With correlation between grounds and reality, the claimant must show that there is a link between the grounds raise and the claimant's actual needs, circumstances, and capacities. Discrimination will be more difficult to establish if the law takes the qualities of the claimant into account. In Gosselin v. Quebec (Attorney General) [2002] the court was sharply divided on this point. The majority said that the law that provided less social assistance to youth was connected to the ability of youth to find employment easily. However, the dissenters insisted that the evidence did not show this to be actual qualities, but were rather stereotypes.

The ameliorative purpose factor asks whether there is a distinction made for the purpose of aiding an even less advantaged group.

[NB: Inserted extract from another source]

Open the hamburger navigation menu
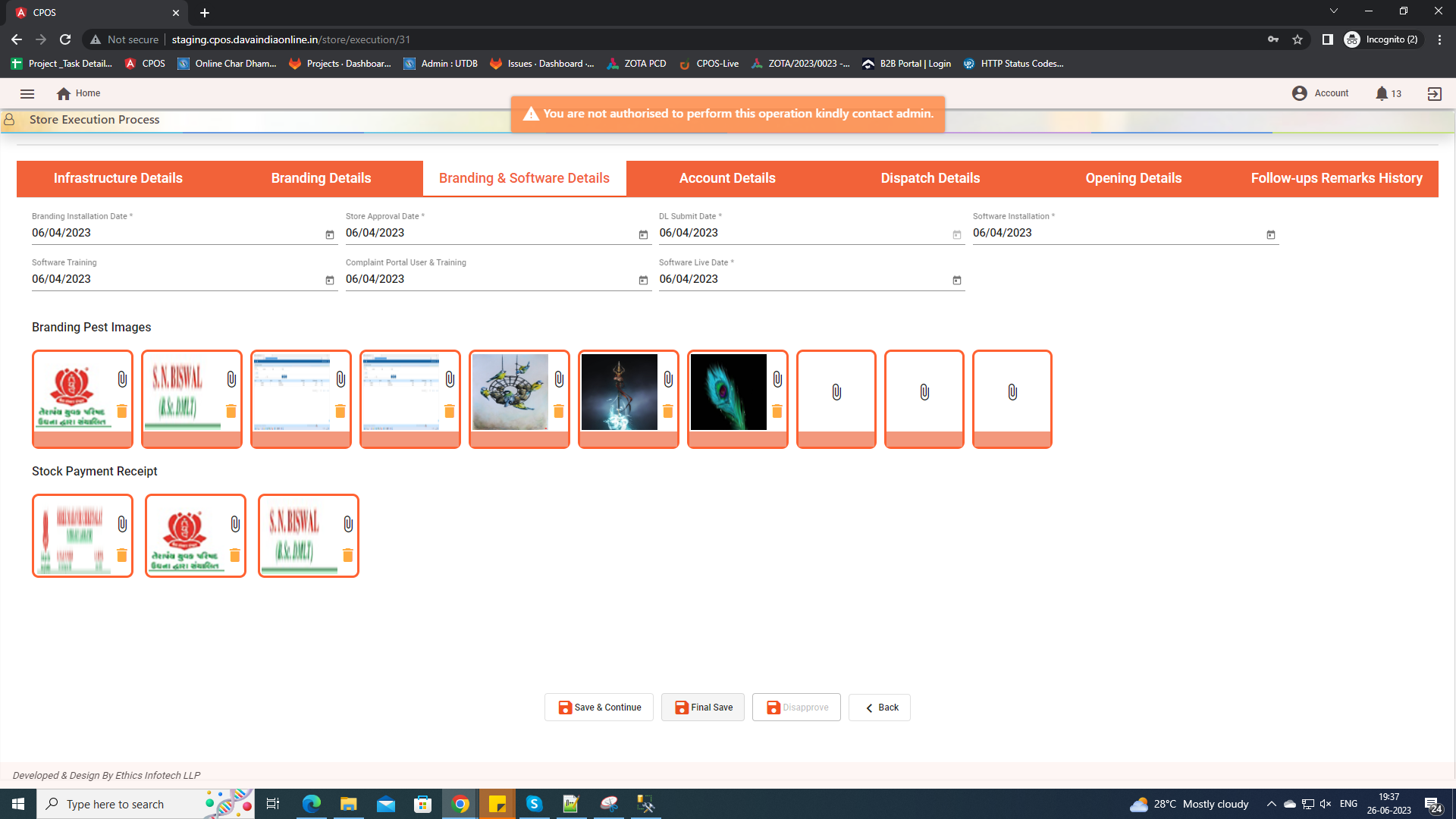[x=27, y=94]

If this can be shown then it is unlikely that the claimant would be able to show a violation of their dignity. However, Lovelace v. Ontario [2000] warned that the analysis should not be reduced to a balancing of relative disadvantages.

The final factor of nature and scope considers the nature and scope of the interest affected by the law. The more severe and localized the results of the law for those affected the more likely to show that the distinctions in treatment responsible are discriminatory.

==Enforcement==
Section 15, like the rest of the Charter, is mainly enforced by the courts through litigation under sections 24 and 52 of the Constitution Act, 1982. Such litigation can be very costly.

To overcome this barrier, the federal government expanded the Court Challenges Program of Canada in 1985 to fund test cases challenging federal legislation in relation to the equality rights guaranteed by the Charter. Some funding has been provided to challenge provincial laws under a variety of programs in the past, but its availability has varied considerably from province to province.

In September 2006, the Conservative federal government announced that it would be "trimming the fat and refocusing spending on the priorities of Canadians." This included cutting all funding to the Court Challenges Program. In 2016, the newly elected Liberal government announced they would be providing $5 million annually to restore the Court Challenges Program.